I love that we still do that here in Ireland. It really brings everyone together on Christmas Day. There's that tradition of people entertaining each other.

You don't have to be brilliant - singing and dancing is just a great way to express yourself and you can also get a work-out at the same time. 

I'm in rehearsals for panto at the minute with a lot of professional dancers and it's just amazing the things they can do. I stand back and wonder what might have been. Why didn't I start training when I was 13? It's tough going. I hope I still have a singing voice left come Christmas because we've got three shows on Boxing Day.

I'd ask Santa to look after my voice. I would also ask Santa to impress upon us all the fact that we're all interconnected. What we do to the Earth, to plants and animals and the land, affects us all. I'd like for us to extend our circle of compassion to encompass nature.

Unfortunately, the likes of Donald Trump are doing what they can to destroy the environment, so I would ask Santa that Trump feels loved. Maybe then he wouldn't be such a scared bully. When people feel safe and loved, they don't feel the need to go around hurting others and generally being a negative influence. I think we've all got a touch of the Trumps in us.

We're all afraid and we do questionable things.

It's just that he happens to do it in an extremely worrying way from a position of immense power. 

I'd like for us all to be happy with what we have too. I'm not having a consumerist Christmas this year and it's a relief. I'm not going out and buying a load of rubbish. It doesn't make me happy, at the end of the day.

As Mahatma Gandhi said, you should try to be the change you want to see in the world. Do what you can do where you are and speak up for goodness everywhere."

'I'd tell him to help people in need'

It's the first year that we've written a letter to Santa with our son Patrick, who is four - the first year that he has been old enough to get excited about the concept of Christmas and frightened by the possibility of making the naughty list - and we took great pleasure in the process.

Thankfully the 'wee man' isn't old enough to request ridiculously expensive computer consoles just yet (that time will inevitably come), so we got away with asking for a house with locks and keys (he's obsessed!). Right now, Patrick has simple tastes and we couldn't be happier.

As my wife Mairead (32), sealed the envelope and took Patrick off to the Guildhall in our home town of Derry to post his letter into the festive post box, however, I started thinking of what I might ask Santa for myself, now, today, as a fully-functioning, responsible, bill-paying 36-year-old adult with the benefit of hindsight.

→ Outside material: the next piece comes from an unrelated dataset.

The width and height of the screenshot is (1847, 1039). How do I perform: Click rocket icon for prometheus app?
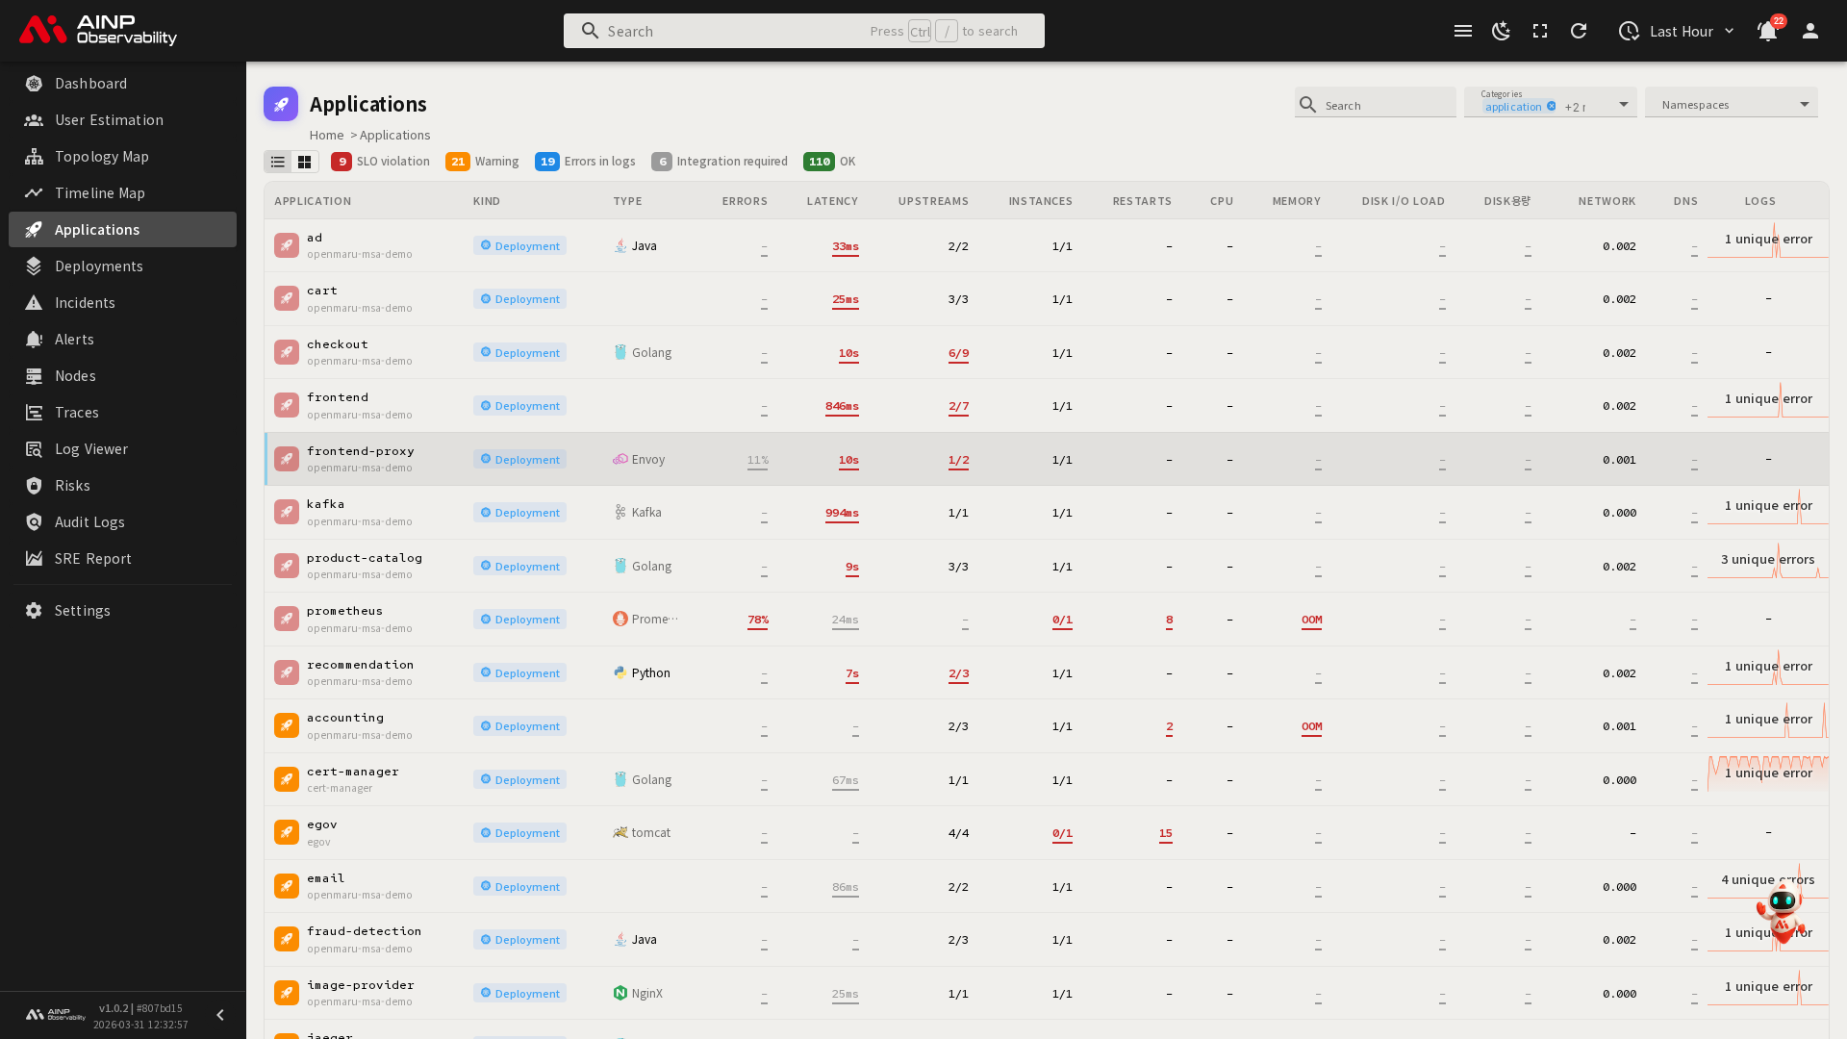[287, 619]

Would I go back in time and amend previous letters? The idea of retroactive requests is appealing; especially considering the fact there exist of me photographs in full Michael Jackson mode, replete with black trilby, short trousers and a single sparkly white glove on my right hand.

Part of me would be sensible: 'Dear Santa, can you please ensure that my family stay happy and healthy this coming year?' Part of me would be selfish: 'The new Radiohead chord book is £80, so, Santa, get your chequebook out.'

Having interviewed so many amazing, inspiring, selfless people over the past year, however, I can't help but think of their example at this time of year. I admit that I am nowhere near as charitable as they are.

I've never previously run races for charity, or taken part in Movember, or volunteered at soup kitchens. But the older I get, the happier, more secure my family become and the more amazing people I interview - people who go out of their way to help the vulnerable on a daily basis; doctors, nurses, emergency services - the more I think about others in need.

The homeless, with nowhere to call home this Christmas pounding the streets the length and breadth of Northern Ireland.

The elderly, with no family, for whom Christmas is just another lonely day.

The unwell in their sick beds, counting down the hours, minutes, seconds until their fairy lights go out.

They are the people who need Santa's attention, not me. I would ask Santa to focus on them. Life can be hard. There are always bills to pay, cars to keep on the road, places to go and people to see, and not enough time in the day. But if Christmas, and the jovial saint at the heart of it, give us anything, surely it's a little perspective.